While the benefits of CRM API integration with marketing automation tools are many, there are also some roadblocks on the way. Since each CRM API is different and your customers might be using different CRM systems, building and maintaining a plethora of CRM APIs can be challenging due to:

Data transformation inconsistency and campaign blunders

When data is exchanged between two applications, it needs to undergo transformation to become normalized with data fields compatible across both. Since each CRM API has diverse data models, syntax and nuances, inconsistency during data transfer is a big challenge. 

If the data is not correctly normalized or transformed, chances are it might get corrupt or lost, leading to gaps in integration. At the same time, any inconsistency in data transformation and sync might lead to sending incorrect campaigns and triggers to customers, compromising on the experience. 

Delays in campaigns 

While inconsistency in data transformation is one challenge, a related concern comes in the form of delays or limited real-time sync capabilities. 

If the data sync between the CRM and the marketing automation tool is not happening in real time (across all CRMs being used), chances are that communication with end customers is being delayed, which can lead to loss of interest and lower engagement. 

Customer data privacy and security concerns

Any CRM is the beacon of sensitive customer data, often governed by GDPR and other compliances. However, integration and data transfer is always vulnerable to security threats like man in the middle attacks, DDoS, etc. which can lead to compromised privacy. This can lead to monetary and reputational risks. 


With the increasing number of CRM applications, scalability of integration becomes a huge challenge. Building new CRM integrations can be very time and resource consuming — building one integration from scratch can take up to 3 months or more — which either means compromising on the available CRM integrations or choking of engineering bandwidth. 

Moreover, as integrated CRM systems increase, the requirements for API calls and data exchange also grow exponentially, leading to delays in data sync and real time updates with increased data load. Invariably, scalability becomes a challenge.  

Integration management

Managing and maintaining integrations is a big challenge in itself. When end customers are using integrations, there are likely to be issues that require immediate action. 

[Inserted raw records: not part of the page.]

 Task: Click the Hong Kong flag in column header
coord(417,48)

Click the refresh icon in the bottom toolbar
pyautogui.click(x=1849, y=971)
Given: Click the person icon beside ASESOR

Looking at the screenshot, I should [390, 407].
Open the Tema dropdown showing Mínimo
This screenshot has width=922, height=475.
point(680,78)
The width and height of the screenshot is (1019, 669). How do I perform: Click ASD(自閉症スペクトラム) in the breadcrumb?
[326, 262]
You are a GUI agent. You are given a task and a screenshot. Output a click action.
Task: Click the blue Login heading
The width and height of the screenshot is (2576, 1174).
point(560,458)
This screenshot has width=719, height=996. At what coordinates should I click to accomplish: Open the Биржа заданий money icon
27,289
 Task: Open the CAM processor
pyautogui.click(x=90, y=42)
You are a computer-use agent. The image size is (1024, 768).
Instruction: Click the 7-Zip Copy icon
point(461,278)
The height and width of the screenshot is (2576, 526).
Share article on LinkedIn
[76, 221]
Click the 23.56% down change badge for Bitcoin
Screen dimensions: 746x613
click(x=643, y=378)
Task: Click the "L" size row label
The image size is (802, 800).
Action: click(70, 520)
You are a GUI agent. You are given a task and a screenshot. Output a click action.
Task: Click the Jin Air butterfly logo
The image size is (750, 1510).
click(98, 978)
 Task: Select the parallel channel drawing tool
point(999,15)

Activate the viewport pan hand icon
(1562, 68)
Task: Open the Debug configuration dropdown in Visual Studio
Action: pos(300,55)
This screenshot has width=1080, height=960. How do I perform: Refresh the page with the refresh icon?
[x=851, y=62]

At the same time, maintaining detailed logs, tracking API calls, API syncs manually can be very tedious. However, any lag in this can crumble the entire integration system. 

Vendor management

Finally, when integrating with different CRM APIs, managing the CRM vendors is a big challenge. Understanding API updates, managing different endpoints, ensuring zero downtime, error handling and coordinating with individual response teams is highly operational and time consuming. 

How Unified CRM API ensures maximum integration ROI

Don’t let the CRM API integration challenges prevent you from leveraging the multiple benefits mentioned above. A unified CRM API like the one offered by Knit, can help you access the benefits without breaking sweat over the challenges. 

If you want to know the technical details of how a unified API works, this will help

Integrate in minutes with multiple CRM APIs

A unified CRM API facilitates integration with marketing automation tools within minutes, not months, which is usually what it takes to build integrations. 

At the same time, it enables connecting with various CRM applications in one go. When it comes to Knit, marketing automation tools have to simply embed Knit’s UI component in their frontend to get access to Knit’s full catalog of CRM applications.

Consistent data transfer guaranteed with normalized data models

A unified CRM API can address all data transformation and normalization challenges easily. For instance, with Knit, different data models, nuances and schemas across CRM applications are mapped into a single and unified data model, facilitating data normalization in real time. 

At the same time, Knit allows users to map custom data fields to access non-standard data. 

Real time campaigns and data exchange

The right unified CRM API can help you sync data in real time, without any external polling requests. 

Take Knit for example, its webhooks and events driven architecture periodically polls data from all CRM applications, normalizing them and making them ready for use by the marketing automation tool. The latter doesn’t have to worry about the engineering intensive tasks of polling data, managing API calls, rate limits, data normalization, etc. 

Furthermore, this ensures that as soon as details about a customer are updated on the CRM, the associated campaigns or triggers are automatically set in motion for marketing success. 

Never miss a data update

There can be multiple CRM updates within a few minutes and as data load increases, a unified CRM API ensures guaranteed data sync in real time. As with Knit, its in-built retry mechanisms facilitate resilience and ensure that the marketing automation tools don’t miss out on any CRM updates, even at scale, as each lead is important. 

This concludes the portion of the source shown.